The statistics are well known: more than 1,800 lives lost, 80% of the city flooded, and over $125 billion in damages. But numbers don’t tell you what it felt like for families trapped on rooftops for days. They don’t show children navigating filthy floodwaters to bring food to neighbors. They don’t capture the exhaustion of people who had already lost everything, being met with suspicion, hostility, and racism.
The series forces you to face the uncomfortable truths that the mainstream coverage at the time glossed over or twisted entirely. It exposes how the media labeled Black survivors as “looters” while portraying white survivors as “neighbors in need.”
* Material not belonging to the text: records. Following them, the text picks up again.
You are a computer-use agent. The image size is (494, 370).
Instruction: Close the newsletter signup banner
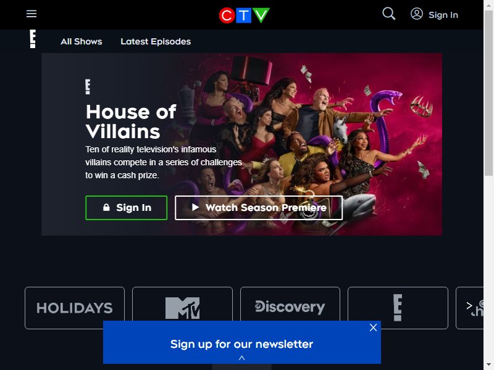pos(374,327)
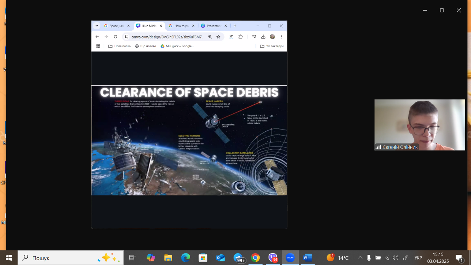
Task: Open Chrome three-dot menu
Action: [282, 37]
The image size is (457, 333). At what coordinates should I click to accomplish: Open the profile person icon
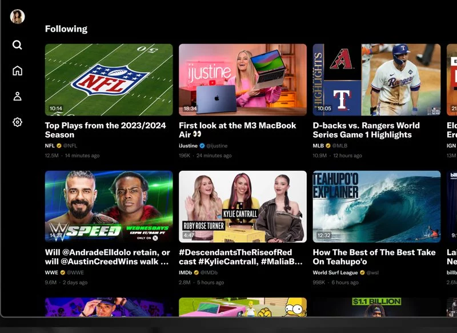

It examines why it took five days to get people out of the Superdome and why armed citizens blocked evacuees from leaving the city. It asks why, in a country as wealthy as ours, so many were left stranded in one of America’s darkest hours.
Yes, there are stories of failure, FEMA’s paralysis, state and local leadership’s lack of urgency, but there are also stories of courage. The neighbor who pulled strangers to safety in his fishing boat. The young people who risked themselves to find food and water. Military leaders like Lt. Gen. Russel Honoré who cut through the chaos to restore some sense of order.
For me, the most unsettling takeaway is that Hurricane Katrina wasn’t just a natural disaster; it was a man-made one, shaped by decades of systemic racism and neglect. And those same dynamics could easily play out again if we aren’t paying attention.
Hurricane Katrina: Race Against Time is more than a history lesson; it’s a mirror. It reflects the resilience of a city and its people, the failures of the systems meant to protect them, and the ugly truths about race and class in America.
It’s not always easy to watch, but it’s necessary. Because if we don’t fully understand what happened then, we won’t be ready for what could happen next.
Hurricane Katrina: Race Against Time is now streaming on National Geographic and Hulu.